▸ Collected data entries

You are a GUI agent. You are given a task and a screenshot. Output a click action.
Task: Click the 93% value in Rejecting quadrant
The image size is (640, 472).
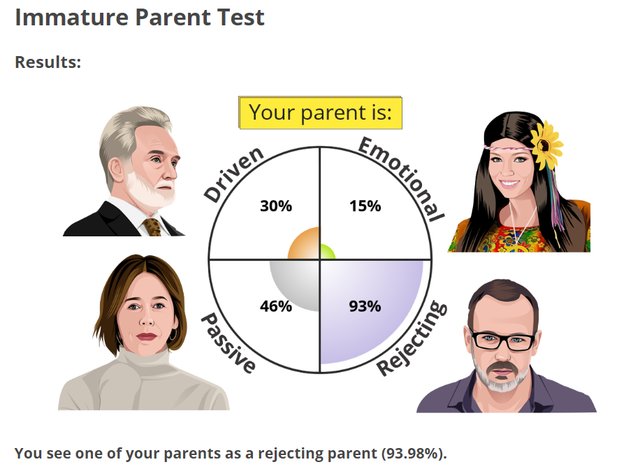pos(365,305)
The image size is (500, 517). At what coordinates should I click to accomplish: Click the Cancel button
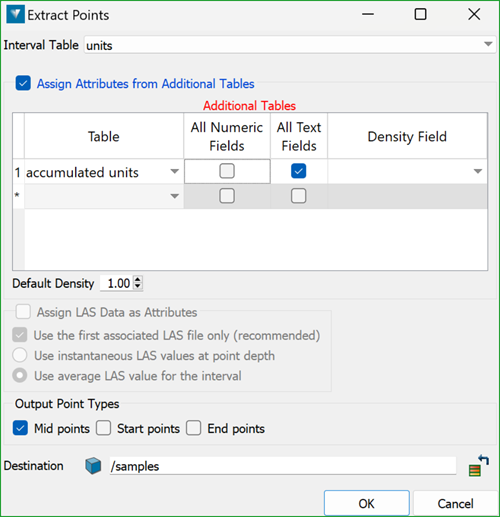pyautogui.click(x=455, y=503)
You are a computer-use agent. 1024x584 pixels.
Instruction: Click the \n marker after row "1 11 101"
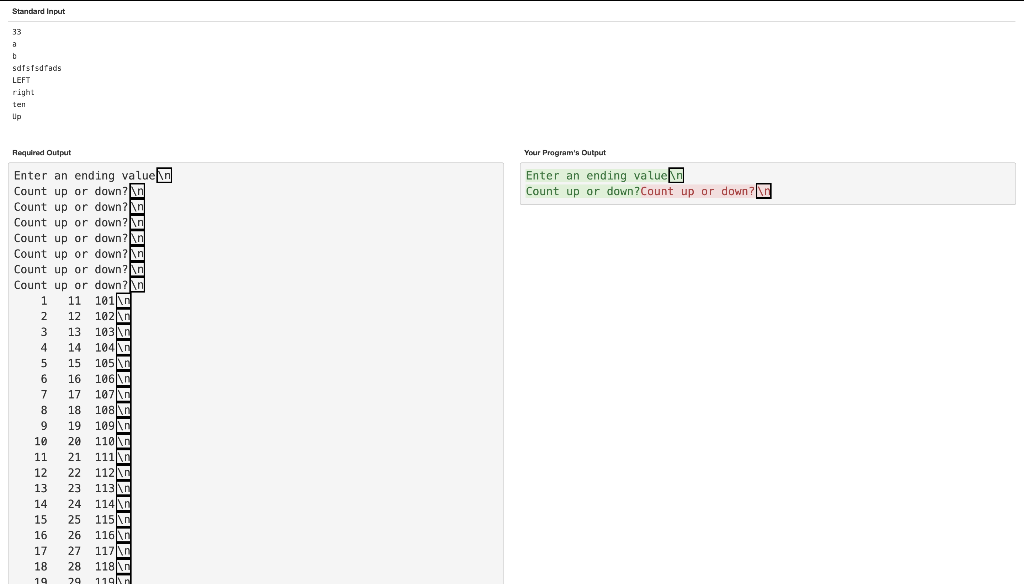point(122,300)
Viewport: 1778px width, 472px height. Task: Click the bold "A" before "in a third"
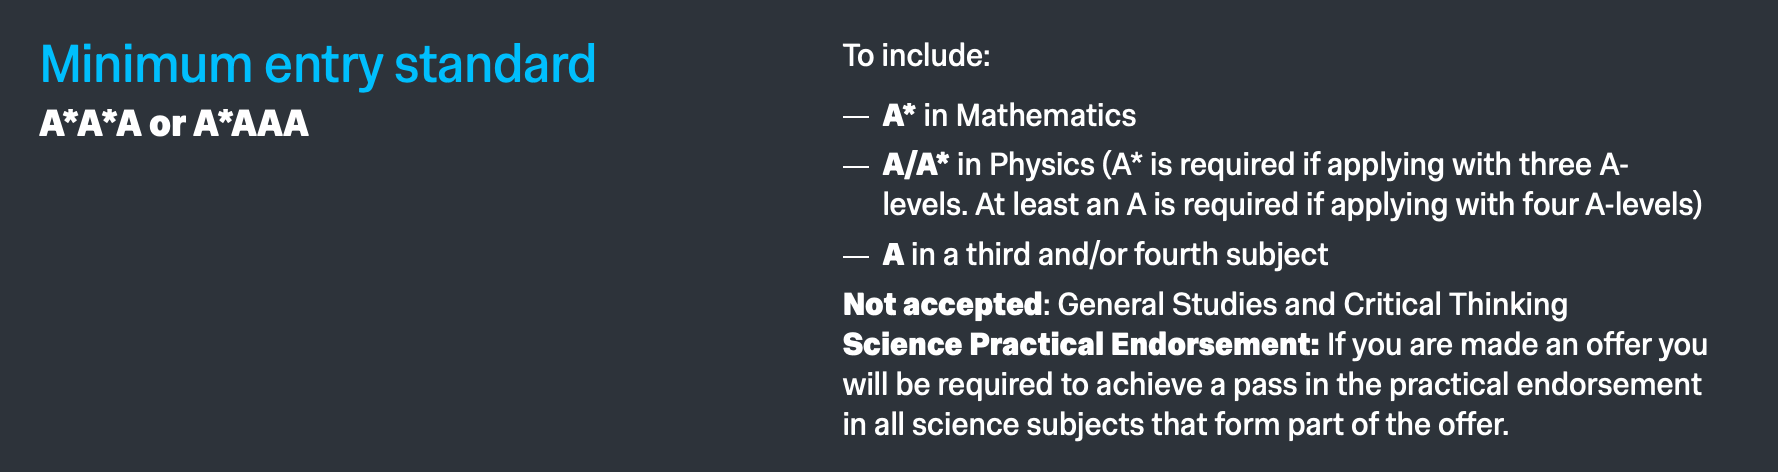pyautogui.click(x=893, y=255)
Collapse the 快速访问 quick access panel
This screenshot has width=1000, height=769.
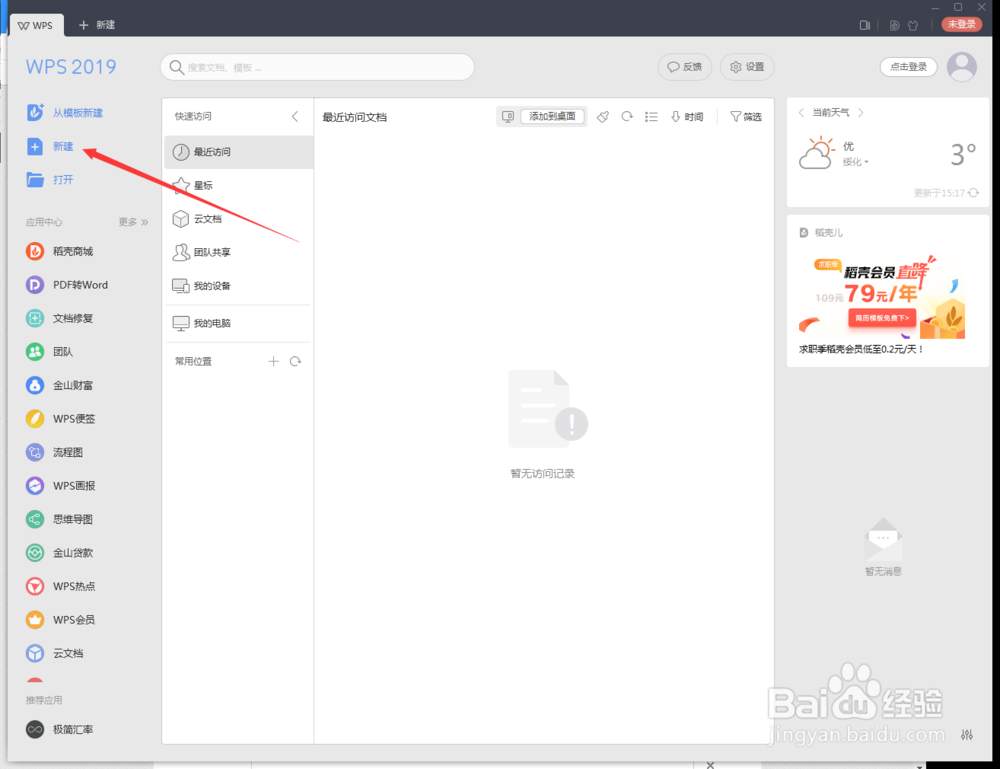295,116
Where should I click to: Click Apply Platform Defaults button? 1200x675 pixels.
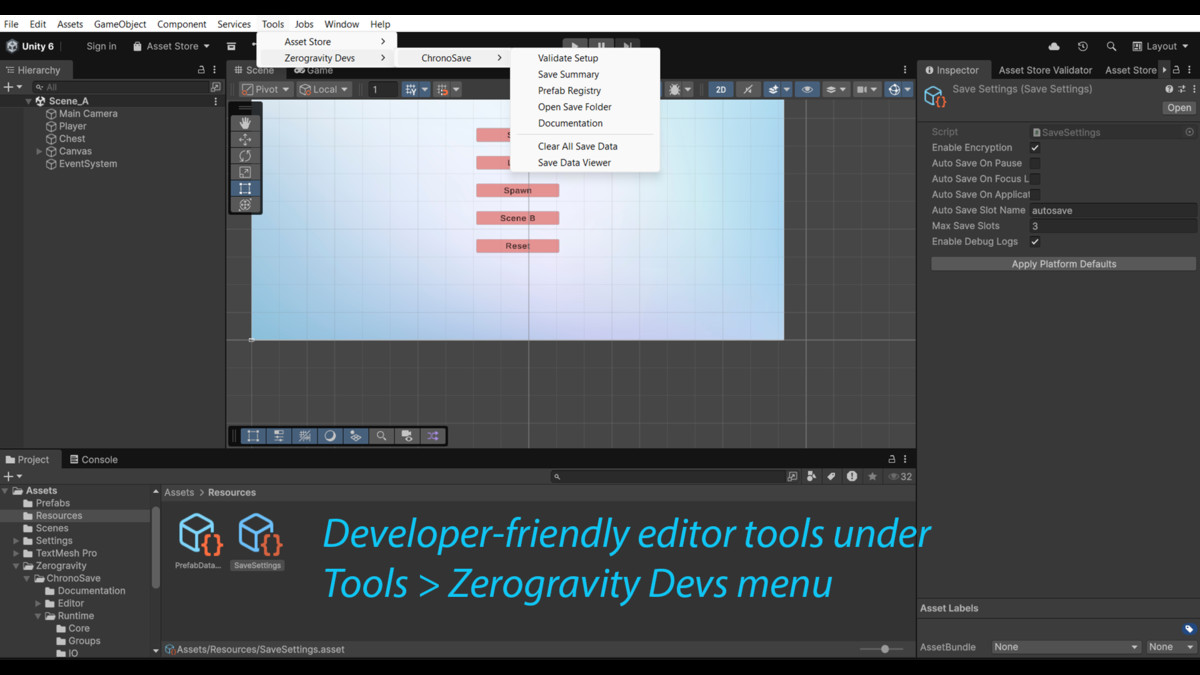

▸ What the task requires
Reproduce the records in full and leave the images behind.

▸ Exercise result
You are a GUI agent. You are given a task and a screenshot. Output a click action.
Task: Click the 93% value in Rejecting quadrant
The image size is (640, 472).
pos(365,305)
The image size is (500, 517). At what coordinates should I click to accomplish: Click the Cancel button
pyautogui.click(x=455, y=503)
You are a computer-use agent. 1024x584 pixels.
Instruction: Click the \n marker after row "1 11 101"
point(122,300)
Viewport: 1778px width, 472px height. Task: Click the bold "A" before "in a third"
pyautogui.click(x=893, y=255)
Collapse the 快速访问 quick access panel
This screenshot has width=1000, height=769.
295,116
Where should I click to: Click Apply Platform Defaults button? 1200x675 pixels.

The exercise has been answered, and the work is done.